Because we're often at the lower end of the career food chain, many of us feel that our talents are unappreciated, underestimated or flat-out ignored. It's as if we're waiting for someone to just look at us and say, "Hey, wait a second. I just realized you're incredible. Here's an office, a cool job title I made up and access to the executive parking lot."
In Getting On, this insecurity about self-worth never really ceases for Dr. James, an otherwise accomplished and intelligent doctor who regards the work in the geriatric care unit as beneath her. As she puts it, she's a "real doctor," and her wounded pride, like ours, is palpable and powerful.

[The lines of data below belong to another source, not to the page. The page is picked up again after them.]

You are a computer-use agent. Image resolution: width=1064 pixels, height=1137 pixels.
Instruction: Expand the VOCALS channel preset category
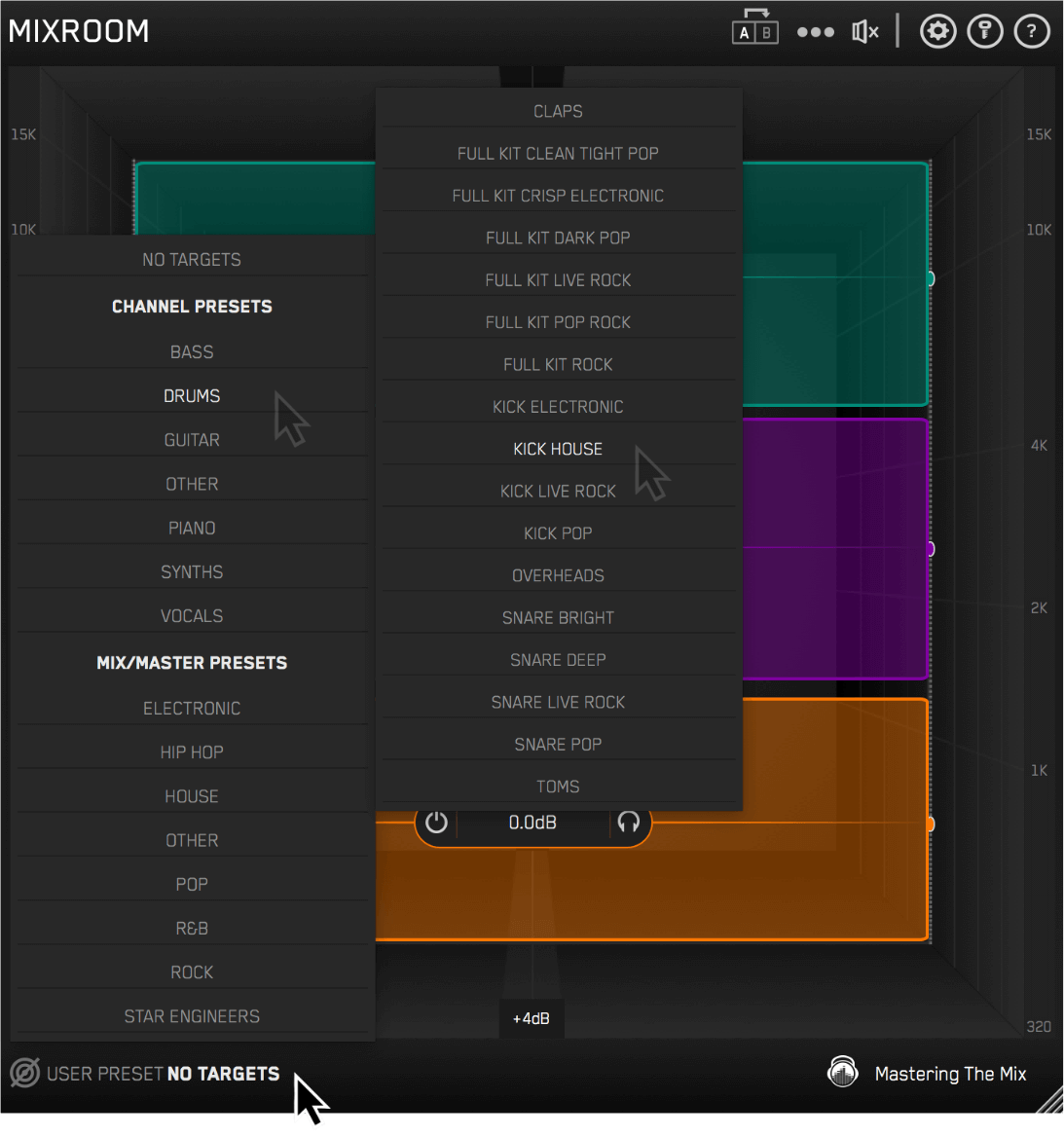click(192, 616)
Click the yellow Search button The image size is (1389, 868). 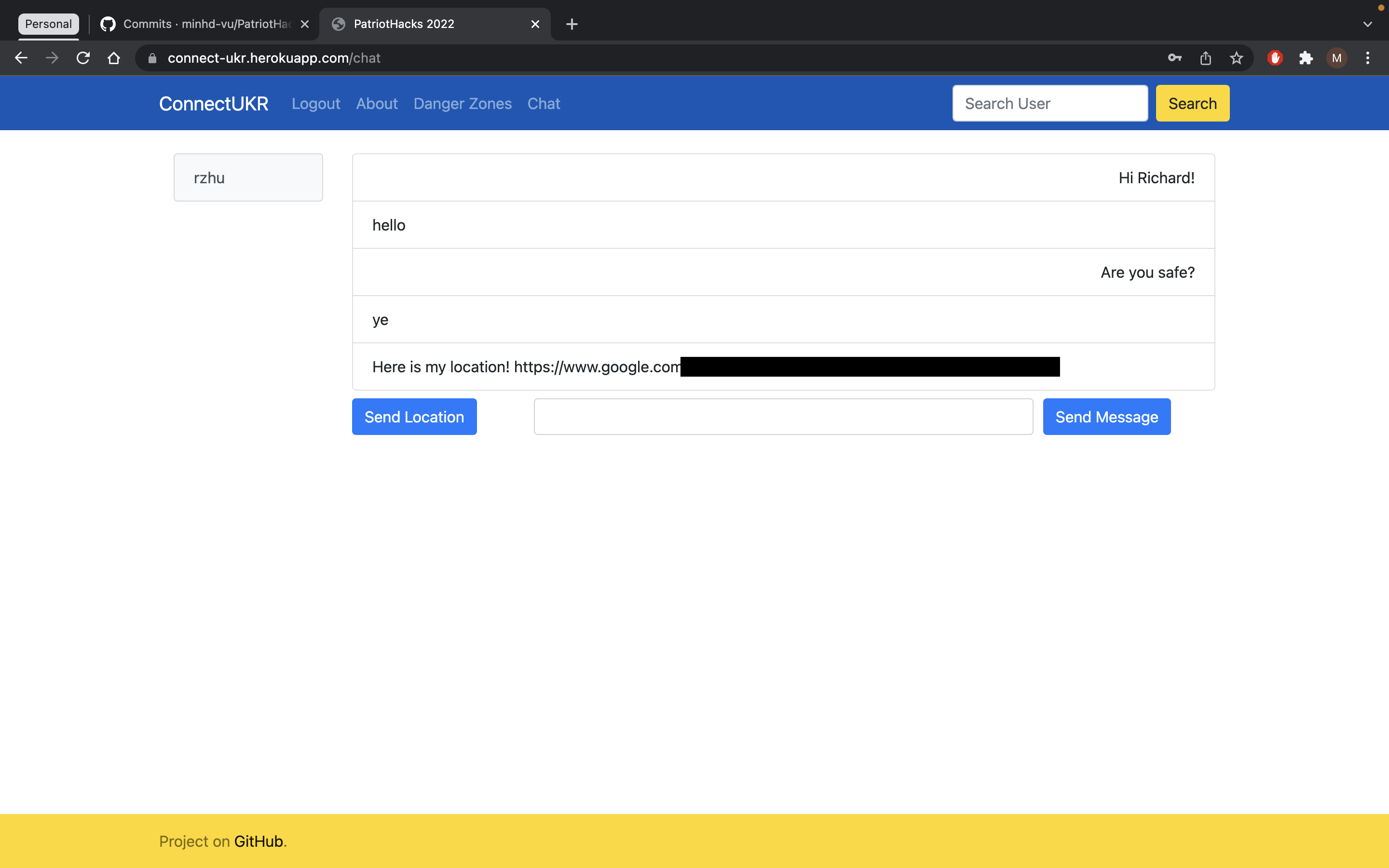pos(1192,103)
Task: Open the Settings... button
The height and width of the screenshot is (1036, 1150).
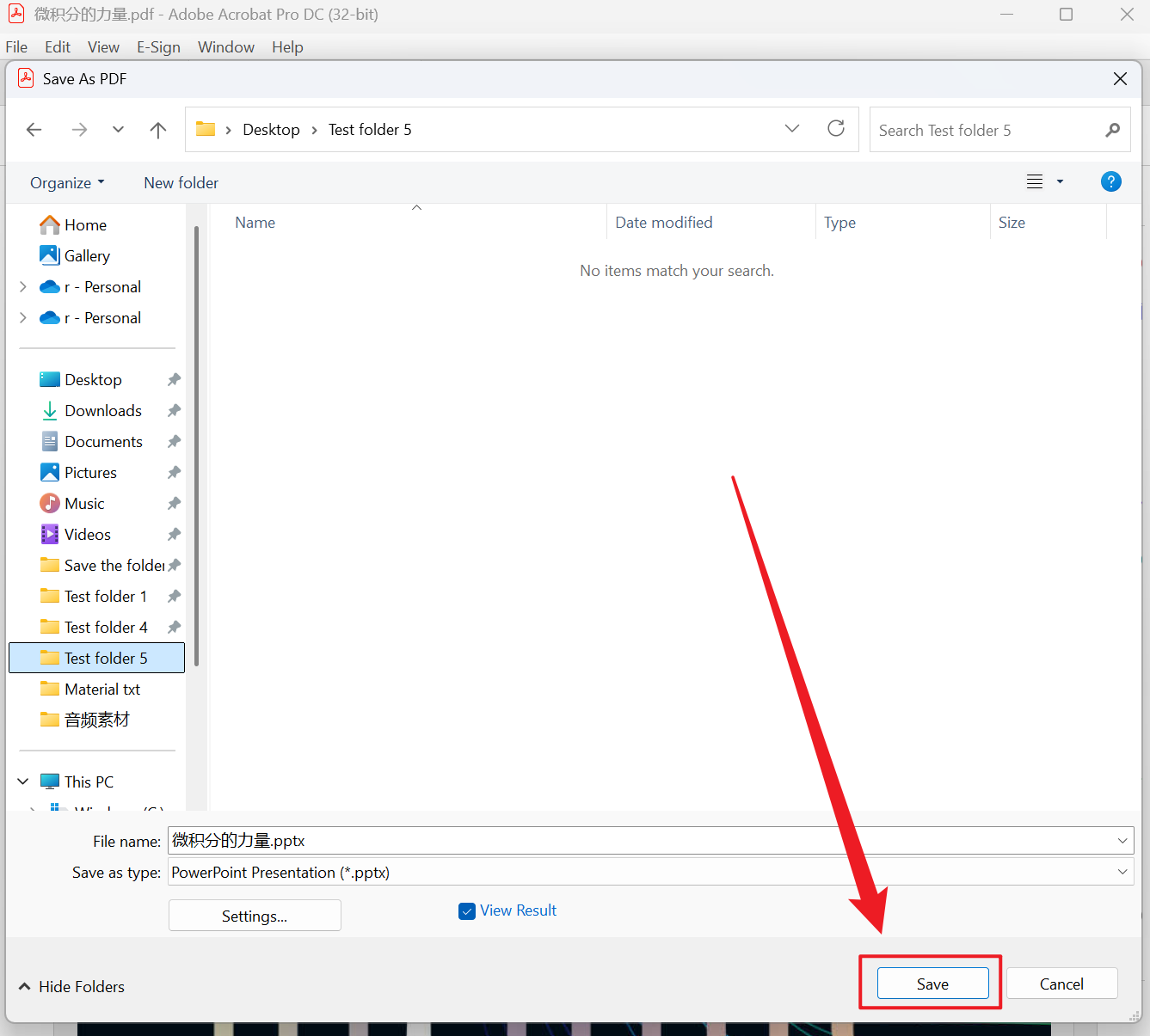Action: (x=255, y=916)
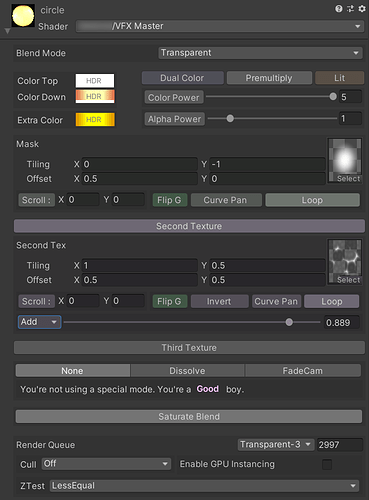This screenshot has width=369, height=500.
Task: Open the Blend Mode dropdown
Action: 260,53
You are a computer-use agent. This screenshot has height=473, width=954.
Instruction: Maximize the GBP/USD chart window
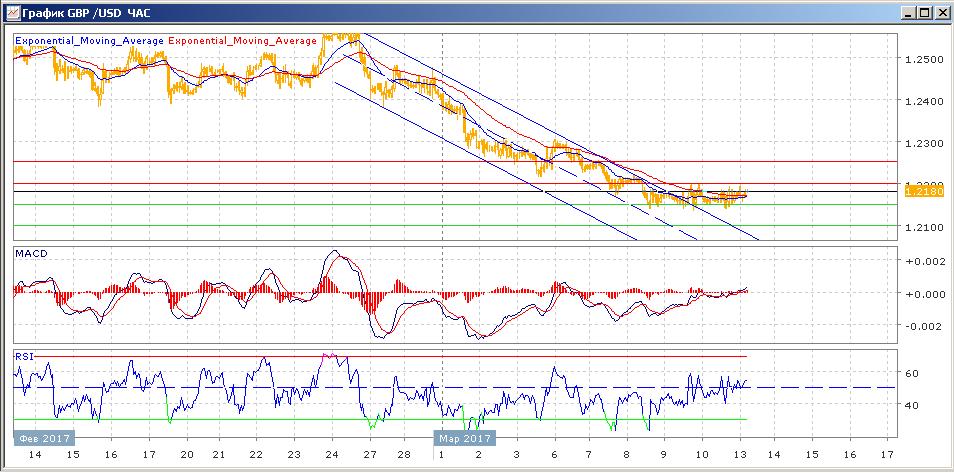[923, 13]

Dr. James' dissatisfaction manifests itself in surprising, hilarious ways — random crying, public meltdowns, nonstop discussion about her fecal matter research to expand the Bristol Stool chart from seven
categories to an exhaustive 16 and of course, this inexplicable Donald Duck impression:
The thing about dark comedy is, well, it's dark. It makes light of serious subjects and invites us to confront our fears. For most people, death is the scariest and darkest thing we can imagine, precisely because we can't imagine it.
Getting On sets itself squarely in an environment where death is not only prevalent but expected. In fact, someone dies in almost every (if not every) episode. It's the reality of the show, and the reality for its characters. And for viewers like us who are in our 20s, it stands as a reminder that we, too, will one day find ourselves in a bedside chair, holding hands with a parent or grandparent, an aunt or uncle; leaning against a grey wall and talking to a Dr. James, or a Nurse Dawn or Didi; searching for clarity and comfort, asking tough questions and never really hearing the answers we hope for.
And, of course, one day, we'll be the ones in the hospital bed, listening as others discuss our care. Getting On handles the underlying morbidity of life with grace and humor. You'll see yourself in it — and, hopefully, you'll see its grace in yourself.